In the wake of the tragic events of September 11th, the tsunami in Southeast Asia and Hurricane Katrina, there is a growing need for people trained in disaster relief. Recognizing this growing need, psychology professors James Halpern and Phyllis Freeman have used their backgrounds in psychology and disaster mental health to coordinate and develop the Institute for Disaster Mental Health (IDMH) at SUNY New Paltz.

When Professor Halpern first entered the field of disaster mental health in 2001 as a volunteer in Baton Rouge, LA after Tropical Storm Allison, there were few properly trained experts in the field. As someone with a modest background in disaster relief, he soon found himself in a leadership position, coordinating with the Red Cross, to assist people traumatized by September 11th.

Recognizing Professor Halpern's work and the need for such a program, SUNY New Paltz introduced the Institute for Disaster Mental Health in 2004. "The idea was to have an institute that could filter the research and understand the science and practice," said Professor Halpern, the director of the institute.

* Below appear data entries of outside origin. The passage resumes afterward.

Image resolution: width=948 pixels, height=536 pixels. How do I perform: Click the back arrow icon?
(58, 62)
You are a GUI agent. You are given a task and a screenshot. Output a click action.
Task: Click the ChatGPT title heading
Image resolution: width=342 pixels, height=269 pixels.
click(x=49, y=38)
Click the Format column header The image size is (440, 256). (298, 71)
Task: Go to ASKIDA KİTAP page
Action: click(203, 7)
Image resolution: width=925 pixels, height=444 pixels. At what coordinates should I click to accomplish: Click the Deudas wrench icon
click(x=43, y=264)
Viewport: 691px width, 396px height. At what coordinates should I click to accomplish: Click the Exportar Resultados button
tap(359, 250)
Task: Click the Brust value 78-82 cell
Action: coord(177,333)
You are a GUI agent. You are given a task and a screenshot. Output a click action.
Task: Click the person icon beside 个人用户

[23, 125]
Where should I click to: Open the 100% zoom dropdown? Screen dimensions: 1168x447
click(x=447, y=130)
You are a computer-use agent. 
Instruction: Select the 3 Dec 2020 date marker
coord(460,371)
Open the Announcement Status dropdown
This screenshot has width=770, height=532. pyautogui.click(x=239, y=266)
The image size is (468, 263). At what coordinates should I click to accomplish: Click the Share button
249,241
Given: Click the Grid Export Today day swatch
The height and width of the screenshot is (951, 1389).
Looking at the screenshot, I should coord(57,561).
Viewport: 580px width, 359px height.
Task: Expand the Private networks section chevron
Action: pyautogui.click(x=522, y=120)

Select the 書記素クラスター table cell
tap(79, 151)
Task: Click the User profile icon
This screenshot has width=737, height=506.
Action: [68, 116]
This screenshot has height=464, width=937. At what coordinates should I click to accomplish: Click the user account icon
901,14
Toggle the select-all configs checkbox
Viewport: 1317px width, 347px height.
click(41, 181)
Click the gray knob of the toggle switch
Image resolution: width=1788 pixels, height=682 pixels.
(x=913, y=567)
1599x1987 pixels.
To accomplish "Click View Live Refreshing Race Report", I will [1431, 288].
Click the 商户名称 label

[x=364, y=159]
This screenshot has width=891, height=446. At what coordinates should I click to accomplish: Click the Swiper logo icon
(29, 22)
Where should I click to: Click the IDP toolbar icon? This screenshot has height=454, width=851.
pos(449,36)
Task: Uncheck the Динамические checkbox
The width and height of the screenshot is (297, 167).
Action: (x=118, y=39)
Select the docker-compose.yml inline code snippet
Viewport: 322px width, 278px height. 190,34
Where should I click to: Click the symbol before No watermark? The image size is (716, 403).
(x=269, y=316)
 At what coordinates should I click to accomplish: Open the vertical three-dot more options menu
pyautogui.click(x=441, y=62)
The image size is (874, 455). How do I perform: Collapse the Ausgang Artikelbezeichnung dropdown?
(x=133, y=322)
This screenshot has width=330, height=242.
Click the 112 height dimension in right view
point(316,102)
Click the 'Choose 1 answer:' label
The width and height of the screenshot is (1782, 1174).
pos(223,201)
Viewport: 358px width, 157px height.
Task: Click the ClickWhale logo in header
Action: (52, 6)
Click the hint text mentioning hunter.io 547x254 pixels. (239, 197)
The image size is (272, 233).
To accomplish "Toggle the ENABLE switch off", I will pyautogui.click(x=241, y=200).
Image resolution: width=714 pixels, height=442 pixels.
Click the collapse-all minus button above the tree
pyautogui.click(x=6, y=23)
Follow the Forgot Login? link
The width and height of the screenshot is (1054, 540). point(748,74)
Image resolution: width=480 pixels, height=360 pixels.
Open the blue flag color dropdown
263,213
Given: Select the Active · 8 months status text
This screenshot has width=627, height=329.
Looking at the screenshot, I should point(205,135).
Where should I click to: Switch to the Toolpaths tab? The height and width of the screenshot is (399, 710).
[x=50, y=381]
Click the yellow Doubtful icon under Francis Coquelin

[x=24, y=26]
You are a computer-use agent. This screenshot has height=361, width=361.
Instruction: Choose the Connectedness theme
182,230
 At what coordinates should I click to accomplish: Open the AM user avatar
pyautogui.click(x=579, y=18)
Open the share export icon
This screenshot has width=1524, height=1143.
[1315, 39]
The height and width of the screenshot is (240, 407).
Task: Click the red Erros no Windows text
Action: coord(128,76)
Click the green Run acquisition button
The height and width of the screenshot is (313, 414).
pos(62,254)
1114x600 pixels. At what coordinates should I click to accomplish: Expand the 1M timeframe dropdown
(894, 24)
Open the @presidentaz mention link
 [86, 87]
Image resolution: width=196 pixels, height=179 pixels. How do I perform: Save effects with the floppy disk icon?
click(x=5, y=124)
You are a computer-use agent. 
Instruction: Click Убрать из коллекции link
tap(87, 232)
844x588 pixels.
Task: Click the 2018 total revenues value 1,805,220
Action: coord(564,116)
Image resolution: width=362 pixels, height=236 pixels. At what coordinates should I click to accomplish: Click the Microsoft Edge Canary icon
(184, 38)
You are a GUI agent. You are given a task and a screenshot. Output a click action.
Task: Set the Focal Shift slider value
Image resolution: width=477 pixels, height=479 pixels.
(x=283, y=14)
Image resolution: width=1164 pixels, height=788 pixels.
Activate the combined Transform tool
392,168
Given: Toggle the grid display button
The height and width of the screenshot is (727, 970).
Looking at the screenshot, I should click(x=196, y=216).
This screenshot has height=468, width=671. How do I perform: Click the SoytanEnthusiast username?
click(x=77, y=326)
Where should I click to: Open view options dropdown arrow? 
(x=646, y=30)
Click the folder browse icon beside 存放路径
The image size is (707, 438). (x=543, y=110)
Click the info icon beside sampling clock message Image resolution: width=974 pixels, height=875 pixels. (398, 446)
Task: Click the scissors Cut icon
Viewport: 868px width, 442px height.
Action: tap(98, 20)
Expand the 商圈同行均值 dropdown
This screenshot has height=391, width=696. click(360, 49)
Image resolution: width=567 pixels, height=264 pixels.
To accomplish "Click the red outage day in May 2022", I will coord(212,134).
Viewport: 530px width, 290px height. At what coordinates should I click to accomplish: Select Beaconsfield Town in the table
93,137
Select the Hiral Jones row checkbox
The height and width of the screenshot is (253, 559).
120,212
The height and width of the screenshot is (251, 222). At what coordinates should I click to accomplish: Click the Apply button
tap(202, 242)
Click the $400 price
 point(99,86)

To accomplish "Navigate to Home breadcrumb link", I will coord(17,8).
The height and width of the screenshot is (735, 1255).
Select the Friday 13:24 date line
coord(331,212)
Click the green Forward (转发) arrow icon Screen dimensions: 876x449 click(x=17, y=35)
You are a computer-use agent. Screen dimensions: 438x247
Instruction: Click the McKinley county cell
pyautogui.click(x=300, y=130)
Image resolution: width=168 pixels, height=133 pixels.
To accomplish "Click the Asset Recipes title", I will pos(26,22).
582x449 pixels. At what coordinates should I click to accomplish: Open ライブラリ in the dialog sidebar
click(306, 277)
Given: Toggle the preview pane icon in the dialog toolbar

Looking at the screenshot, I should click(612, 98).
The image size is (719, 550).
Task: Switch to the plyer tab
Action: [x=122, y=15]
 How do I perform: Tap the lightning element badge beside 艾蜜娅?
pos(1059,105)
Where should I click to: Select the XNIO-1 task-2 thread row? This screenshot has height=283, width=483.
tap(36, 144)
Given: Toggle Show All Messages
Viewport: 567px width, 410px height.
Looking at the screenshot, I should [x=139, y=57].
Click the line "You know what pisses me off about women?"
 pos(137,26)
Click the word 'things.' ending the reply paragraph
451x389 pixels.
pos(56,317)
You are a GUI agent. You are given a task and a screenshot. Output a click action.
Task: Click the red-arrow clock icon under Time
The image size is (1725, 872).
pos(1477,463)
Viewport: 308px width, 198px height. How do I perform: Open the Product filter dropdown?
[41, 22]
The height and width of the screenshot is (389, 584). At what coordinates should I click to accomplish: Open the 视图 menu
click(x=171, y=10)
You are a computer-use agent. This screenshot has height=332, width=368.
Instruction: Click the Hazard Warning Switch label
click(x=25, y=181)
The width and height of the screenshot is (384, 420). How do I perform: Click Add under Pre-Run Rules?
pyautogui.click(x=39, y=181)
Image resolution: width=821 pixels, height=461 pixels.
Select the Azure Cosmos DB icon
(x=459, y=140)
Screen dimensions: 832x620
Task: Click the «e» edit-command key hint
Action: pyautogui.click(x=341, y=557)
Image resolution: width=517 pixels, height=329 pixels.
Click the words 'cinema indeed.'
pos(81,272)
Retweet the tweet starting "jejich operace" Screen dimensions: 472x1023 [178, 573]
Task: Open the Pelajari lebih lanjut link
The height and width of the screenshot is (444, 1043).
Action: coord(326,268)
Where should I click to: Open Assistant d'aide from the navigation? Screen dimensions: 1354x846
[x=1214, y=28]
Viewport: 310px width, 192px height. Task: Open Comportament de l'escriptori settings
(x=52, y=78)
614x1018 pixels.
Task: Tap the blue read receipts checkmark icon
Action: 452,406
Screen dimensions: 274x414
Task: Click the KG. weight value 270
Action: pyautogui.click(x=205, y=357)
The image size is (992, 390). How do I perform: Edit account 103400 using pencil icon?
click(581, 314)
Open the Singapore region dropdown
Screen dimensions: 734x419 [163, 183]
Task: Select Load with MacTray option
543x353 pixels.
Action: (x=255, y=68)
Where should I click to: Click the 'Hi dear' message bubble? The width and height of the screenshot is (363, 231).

The IDMH now hosts an annual conference on disaster mental health and supports an academic minor on the subject. Professor Halpern and Professor Freeman, the chair of the IDMH advisory board, organize the conference and teach classes within the minor. Halpern teaches Disaster Psychology, and Freeman teaches Health Psychology. As part of the Disaster Psychology course, students receive Red Cross training and certification in Introduction to Disaster Services, Overview of Disaster Mental Health, and Mass Care following Disaster.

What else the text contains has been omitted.